Я для него письмо оставлю. Только Вы ему его с похмелья читать не давайте, а то еще дурь какая в голову придет… Я приду с ним поговорить завтра до обеда. Да, чуть не забыл представиться, Ливен Павел Александрович, дядя Вашего Якова. Вообще-то хорошо, что он напился и заснул, — кивнул Ливен на Штольмана. — А то я хотел с Вами перекинуться парой слов, но не знал, как это сделать без него.

— Я Вас слушаю, Ваше Сиятельство.

— Анна, на правах родственника прошу Вас называть меня по имени, Павел Александрович. Я многое рассказал Якову о нашей семье, о Дмитрии. Но, думаю, он расскажет Вам все сам, я не буду Вас этим утомлять. Вам же я хочу сказать, что Яков — действительно сын Дмитрия, его единственный родной сын. Я понимаю, что такое откровение — большой удар, и это трудно осознать, а еще труднее принять. Якову будет нужно время, чтоб к этому прийти.

Саша и я, мы оба будем рады принять Якова в нашу семью. Не из чувства долга, не из жалости или милости. От всего сердца. Просто я очень рад, что у моего любимого брата остался сын, пусть и незаконный. Для меня не имеет значения, что он не носит нашей фамилии. Но это может иметь значение для Якова. Ему может быть неловко и даже стыдно общаться с нами, даже если в душе он этого хочет. Я же понимаю, что в своих собственных глазах он — не ровня князьям, тем более со своим неоднозначным происхождением. Но я бы очень хотел, чтоб со временем его мнение изменилось, и я очень надеюсь, что Вы ему в этом поможете. И еще одно, как бы Яков ни хотел, его жизнь уже не будет прежней. Он может не понимать этого сейчас, но это неизбежно.

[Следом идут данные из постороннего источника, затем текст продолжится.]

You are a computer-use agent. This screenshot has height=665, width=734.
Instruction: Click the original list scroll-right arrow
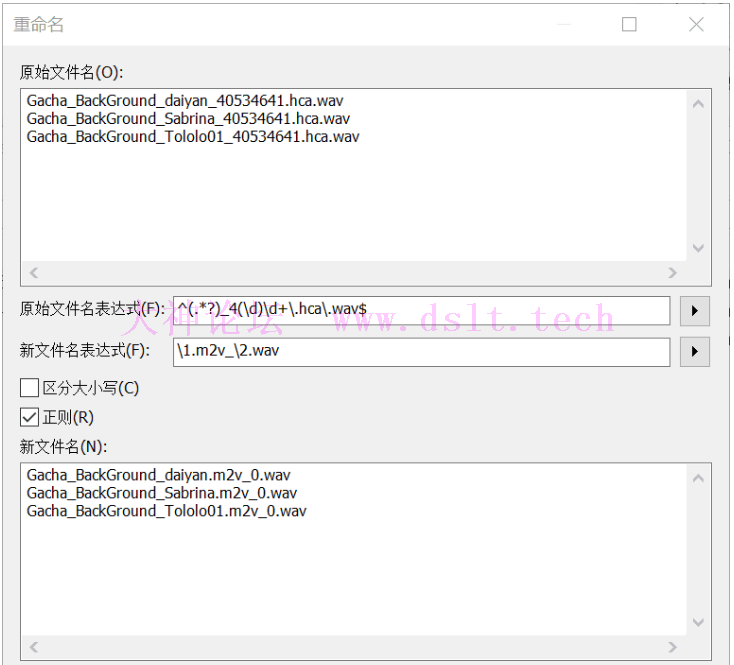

Штольман проснулся на диване в гостиной — у него болела голова и затекло все тело.

— Аня!

— С добрым утром.

— Аня, а почему я здесь спал? Ты меня в спальню не пустила? Хотя правильно, зачем тебе в спальне пьяный муж…

— Тебя Павел сюда положил. Сказал, что ты должен подумать над своим поведением.

— Я вчера сильно пьяный был? Сколько я вчера выпил?

— Ну пришел ты на своих ногах, но с помощью Павла. Сколько выпил, я не знаю. Павел сказал, что немного. Но сколько «немного» в его понимании — не представляю.

— Аннушка, ты на меня сильно сердишься? Я не знаю, как так получилось…

— Я на тебя не сержусь. Честно, не сержусь. Я понимаю, что ты очень переживаешь и просто не заметил, как выпил, возможно, больше, чем следовало бы. Мне просто не хотелось бы, чтоб такое было регулярно. Ты же знаешь, что мой дядюшка — тоже любитель пропустить несколько рюмок, так что для меня не новость, что мужчина может прийти «навеселе». Но у тебя в отличии от дяди — служба и у тебя нет возможности по три для отлеживаться после возлияний.

«Ох не прост дядя, ох не прост…» Ему всегда хотелось знать, что скрывалось у Петра Миронова под маской любителя выпивки и женщин.

— По три дня? Это же как надо набраться? Нет, Аня, я столько не пью. Мне вообще не хотелось бы, чтоб ты меня видела в любой степени подпития, а уж таким и вовсе… Нет, трезвенником, похоже, я не буду никогда, одну-две рюмки время от времени я пропускать буду, но напиваться — очень надеюсь, что у меня никогда не будет поводов для этого. Да и поводы — не оправдание для подобного.